Given that with Hyperfibre we’ve got these very low cost, high speed services, the first question for to answered was “Are these products solving a problem? And if not, why do we have them?”
Jeremy’s take was that;
There are certainly some businesses that will benefit from having Hyperfibre, but I think it’s more about having a pathway that a business can take to future proof their infrastructure at a very reasonable price.”
What kind of organisations need more than 1Gig speeds?
Nick frequently sees customers in the advertising and media space that require more than 1Gig.
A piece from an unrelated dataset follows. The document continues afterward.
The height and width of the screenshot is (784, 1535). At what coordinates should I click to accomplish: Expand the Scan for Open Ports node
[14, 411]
These agencies work on media files and want to collaborate in real-time on media projects with staff, which requires a high-speed solution, like Hyperfibre without the cost of Dark Fibre.
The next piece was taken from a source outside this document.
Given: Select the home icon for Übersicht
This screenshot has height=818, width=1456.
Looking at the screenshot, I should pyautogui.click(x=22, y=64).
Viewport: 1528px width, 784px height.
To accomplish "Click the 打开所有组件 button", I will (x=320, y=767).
Another example we’re seeing of customers requiring more than 1Gig is when the customer has a small datacentre or want to get a hight volume hosted service going at a low cost with high bandwidth.
Jeremy adds that “Hyperfibre isn’t necessarily used in office environments and that you can put these services into a data centre if you want low cost replication between a couple of data centres they’ll fill your boots as long as the Service Level Agreements (SLAs) meet the requirements.”
Dark Fibre vs Hyperfibre
There are very different use cases between Dark fibre and Hyperfibre. Hyperfibre is great for businesses that need that extra edge on speed. Whereas Dark fibre is aimed towards ISPs (Internet Service Providers) and business that have a specific requirement around low latency and committed speeds.
What's used to terminate a Hyperfibre connection?
With 10Gig coming out of the wall you might first want to plug it into a switch which allows you to break it out in different things. For The Instillery Hyperfibre is great to get a number of services into the office. We have used it with Lightwire so we can get the Azure Express Route and AWS Direct straight into our office switch.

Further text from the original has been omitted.